Les quartiers périphériques de Brazzaville et de Pointe-Noire sont confrontés, depuis la fin de la pandémie, à une recrudescence d’agressions attribuées aux groupes de jeunes dénommés « bébés noirs ». Souvent issus de milieux défavorisés, ces gangs pratiquent des violences éclair qui désorganisent la vie économique et nourrissent un sentiment d’insécurité. Pour les autorités, la menace n’est plus seulement sociale ; elle s’inscrit désormais dans le registre de la sécurité nationale, car elle sape la confiance collective et entrave les ambitions du Congo de devenir un hub logistique du Golfe de Guinée.

Activation d’un corps d’élite: doctrine et moyens

Le président Denis Sassou Nguesso, après consultation du Haut Conseil de défense et des états-majors, a validé en septembre la mise à contribution du Groupement d’intervention spécialisé (GIS). Cette unité, composée de policiers, gendarmes et militaires formés à l’antiterrorisme, bénéficie d’équipements légers à haute mobilité et d’un appui ISR fourni par le Bataillon d’appui opérationnel. Ses missions: renseignement de proximité, interpellations ciblées et dissuasion dans les zones à forte densité. « Nos équipes opèrent avec des caméras piétons pour tracer les interventions », explique un officier du GIS sous couvert d’anonymat, soulignant la volonté de conjuguer efficacité tactique et transparence.

La société civile en veille, un contrepoids utile

Dans un rapport de plus de 200 pages, le Centre d’Actions pour le Développement (CAD) constate une hausse des cas présumés d’atteintes aux libertés publiques. Son directeur exécutif, Trésor Nzila, appelle à un encadrement plus strict des opérations: « Aucune stratégie sécuritaire ne doit éclipser la dignité humaine. » Les autorités, tout en ne réagissant pas directement au document, laissent entendre qu’elles restent ouvertes au dialogue. Des réunions de coordination entre le ministère de l’Intérieur, la Commission nationale des droits de l’homme et plusieurs ONG sont envisagées pour harmoniser procédures d’arrestation, accès aux avocats et suivi médical des personnes interpellées.

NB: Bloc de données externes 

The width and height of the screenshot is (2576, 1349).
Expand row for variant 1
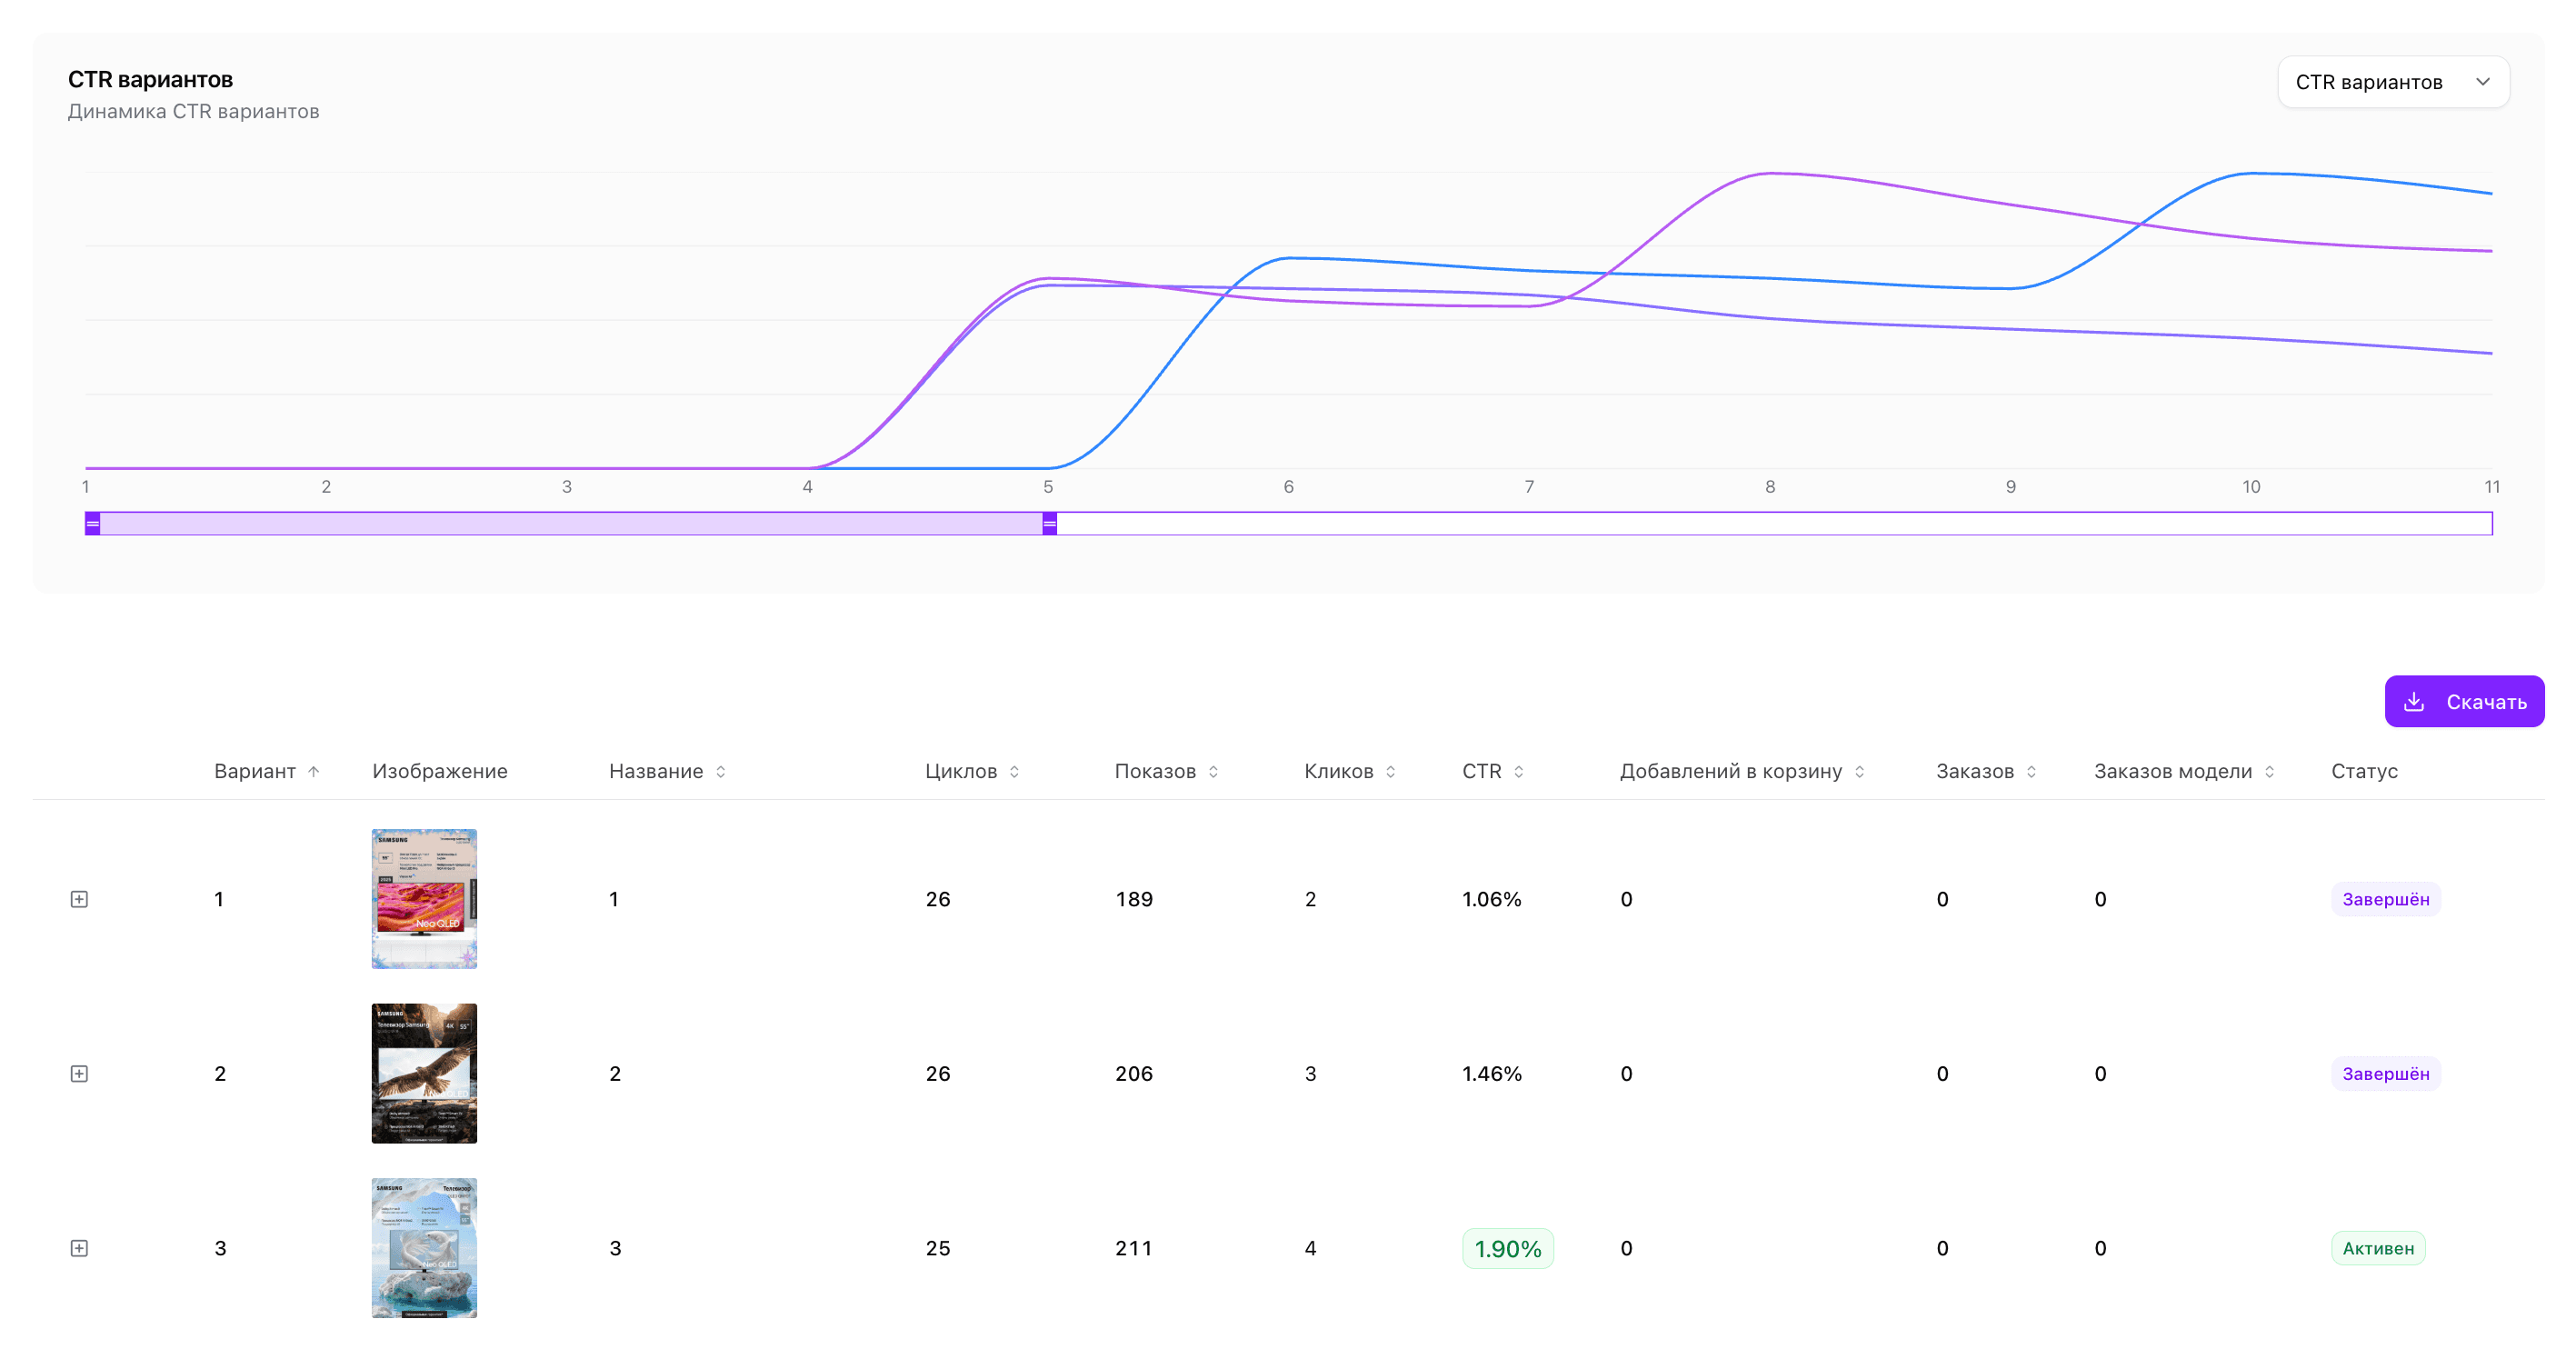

Le Congo dispose déjà d’un arsenal normatif, notamment le Code de procédure pénale révisé et la loi portant organisation des forces de police. Afin d’éviter tout dérapage, un projet de décret élargissant les pouvoirs de l’Inspection générale des forces de sécurité intérieure a été soumis au Parlement. L’École nationale supérieure de police a, de son côté, introduit un module de 120 heures sur le recours proportionné à la force, dispensé en partenariat avec l’École de guerre de Yaoundé. « La meilleure prévention des abus demeure l’entraînement et la culture du compte rendu », rappelle le commissaire-divisionnaire Victor Oba, responsable de la formation continue.

Effets secondaires positifs sur la coopération régionale

La lutte contre les « bébés noirs » a des résonances régionales. Les services nigérians et gabonais ont signalé des mouvements transfrontaliers de petites cellules criminelles venues tester la porosité des frontières. Brazzaville a donc renforcé les patrouilles mixtes avec Kinshasa sur le fleuve Congo et activé, sous l’égide de la CEEAC, un groupe de partage de renseignement criminel. Cette approche collaborative conforte la réputation de la République du Congo comme acteur constructif de la sécurité collective en Afrique centrale, tout en rassurant les investisseurs sur la maîtrise du risque.

Vers une approche intégrée de sécurité humaine

Les autorités congolaises indiquent que l’opération du GIS est limitée dans le temps et adossée à un plan de réinsertion sociale des jeunes à risque, comprenant formations professionnelles, microcrédits et encadrement sportif. À moyen terme, l’objectif affiché est de transférer la main à des brigades de proximité ancrées dans les quartiers, afin de désamorcer la radicalisation précoce. Si le CAD et d’autres organisations poursuivent leur mission d’alerte, il apparaît que la synergie entre forces de sécurité, magistrature et tissu associatif constitue la clé d’une pacification durable. Le défi réside désormais dans la consolidation d’un équilibre délicat entre fermeté opérationnelle et respect scrupuleux des droits fondamentaux, gage de stabilité et de confiance pour le Congo-Brazzaville.